In the mean time, as Colonel S. G. Hicks, the commander of the post, had issued an order for non-combatants, women, and children, in case of an attack, to retire to the wharf, long lines of them came pouring down, (among them your correspondent,) and as it had been arranged for the wharf-boat and steam ferry-boat to take them across the river, these were soon densely crowded. While waiting to get all on board, and for the ferry-boat to get up steam, the battle at the Fort began.

Colonel Hicks and Major W. L. Gibson, our Provost-Marshal, and other officers had retired to the Fort, where we had about one thousand men, some two hundred or three hundred of whom were colored soldiers, under the command of Lieutenant-Colonel Richard Cunningham. Opposed to this handful of men, the rebels had, taking their whole force, seven to one, and their attacking force, three to one. Fearful odds! Three times did the rebels charge the Fort, and were as often repulsed, with fearful slaughter, our guns mowing them down in heaps, besides the execution done by the musketry — as many as thirty being counted in one heap, and nineteen in another!--the colored soldiers fighting bravely, clubbing their muskets and beating the rebels back as they would mount the walls of the Fort. After an hour or more of hard fighting, the rebels were finally repulsed and routed, when a loud shout went up from the Fort, which was echoed back from the wharf-boat and those on shore.

(Available data)
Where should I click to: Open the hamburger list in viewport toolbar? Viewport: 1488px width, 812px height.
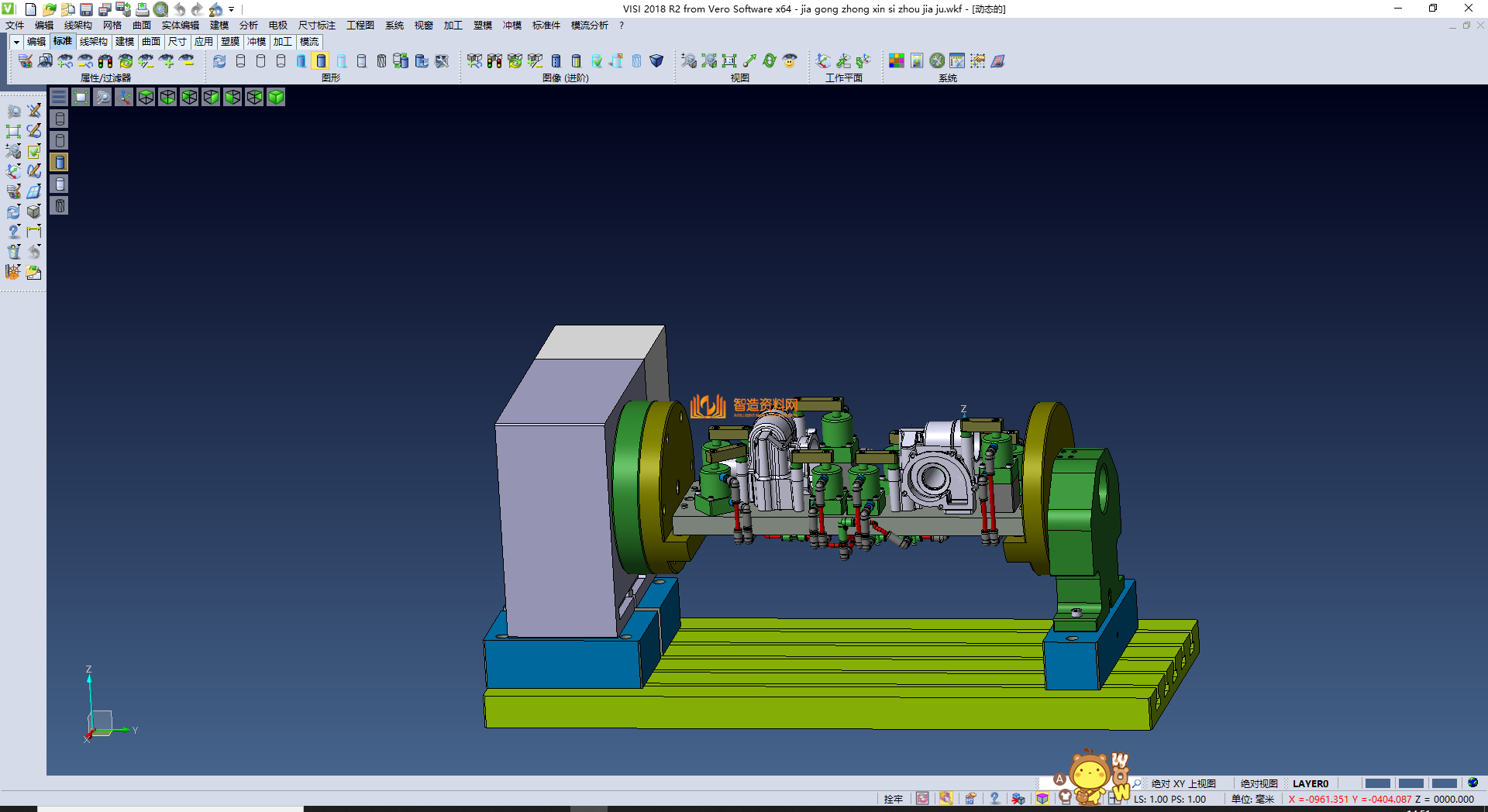pos(59,97)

(Short task) Continue the account of the rebel attack on the Fort above, starting right after the shout from the Fort is echoed back from the wharf-boat and the shore.

(Response for this exercise)
Two of our gunboats were fortunately present, and participated in the fight, shelling the rebels while they were assailing the Fort. After a while, the wharf-boat, lashed to the ferry-boat, was towed out into the stream and across the river to a place of security. One of the gunboats then went up and took position opposite Broadway street, and the other above her, and began shelling the town with fearful effect, now full of rebels engaged in robbing and sacking the houses.

A flag of truce was sent in the Fort, demanding a surrender, when the reply of Colonel Hicks was: “If you want the Fort, take it.” Major Gibson, Colonel Cunningham, and all our officers, as well as men, fought with distinguished courage and gallantry. Colonel Hicks is entitled to the greatest praise for the heroic manner in which he and his gallant little band defended the Fort against such overwhelming numbers opposed to them, and certainly deserves a brigadiership. Major Gibson distinguished himself by his coolness and undaunted courage, and Colonel Cunningham by his bold daring and bravery.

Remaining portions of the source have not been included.